***** Trecho da página *****

A morosidade decorrente da inflação processual é alarmante. O tempo médio processual na Justiça Estadual é de 4 anos e 5 meses, na Federal de 4 anos e 3 meses. Nas execuções fiscais, 7 anos e 9 meses. Significa que nem mesmo o Estado consegue fazer com que seus direitos arrecadatórios sejam adimplidos. Não pagar tributos pode compensar.

Na seara criminal, há 8,9 milhões de processos em tramitação. Na fase de conhecimento são 6,2 milhões de processos, que levam 2 anos e 7 meses até o primeiro julgamento na Justiça Estadual e 2 anos e 10 meses na Federal. Esse volume impõe verdadeira pena processual aos inocentes, obrigados a suportar anos de tramitação até eventual absolvição. Redobra os padecimentos das vítimas, que não conseguem ver a efetivação da lei. Dá esperança aos culpados, que podem ver os delitos prescritos.

***** Material disponível *****

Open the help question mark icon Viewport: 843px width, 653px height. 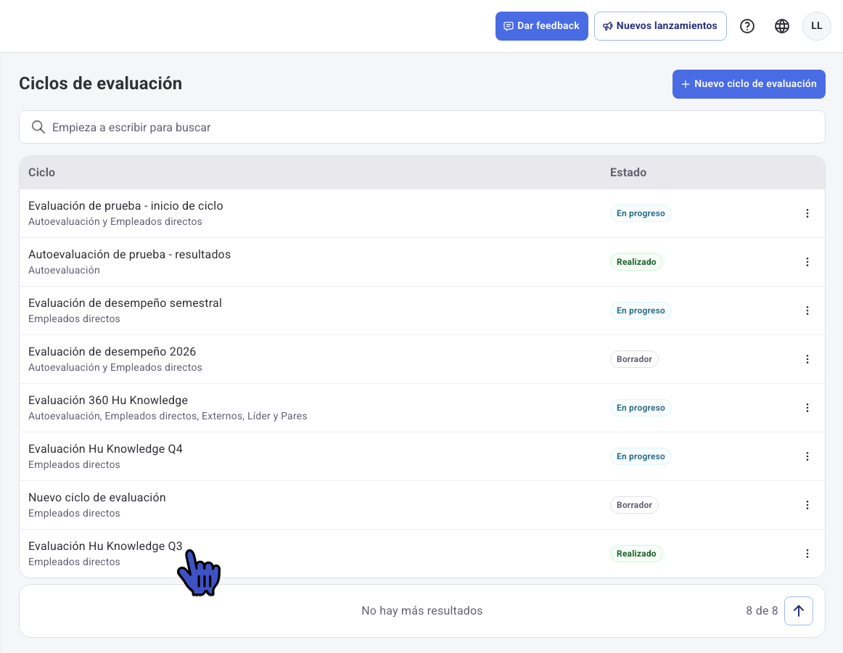[747, 26]
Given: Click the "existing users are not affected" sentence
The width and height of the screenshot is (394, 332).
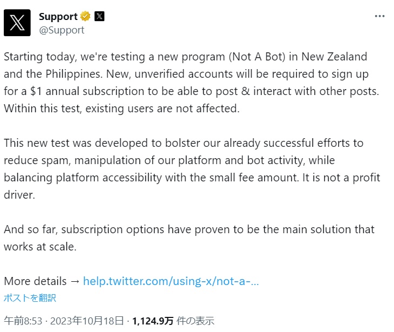Looking at the screenshot, I should 165,108.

*****

- Tarefas propostas:
(a) Com base no trecho sobre a morosidade processual, responda:
(i) Qual é o tempo médio de tramitação das execuções fiscais?
(ii) Quantos processos estão em tramitação na seara criminal?
(iii) Na fase de conhecimento, quanto tempo levam os processos criminais até o primeiro julgamento na Justiça Federal?
(b) Transcreva novamente, do trecho sobre a morosidade processual, a parte que se inicia com as palavras que contêm "Na seara criminal, há" e se encerra com "os delitos prescritos.".

- Respostas:
(a)
(i) 7 anos e 9 meses.
(ii) 8,9 milhões de processos.
(iii) 2 anos e 10 meses.

(b)
Na seara criminal, há 8,9 milhões de processos em tramitação. Na fase de conhecimento são 6,2 milhões de processos, que levam 2 anos e 7 meses até o primeiro julgamento na Justiça Estadual e 2 anos e 10 meses na Federal. Esse volume impõe verdadeira pena processual aos inocentes, obrigados a suportar anos de tramitação até eventual absolvição. Redobra os padecimentos das vítimas, que não conseguem ver a efetivação da lei. Dá esperança aos culpados, que podem ver os delitos prescritos.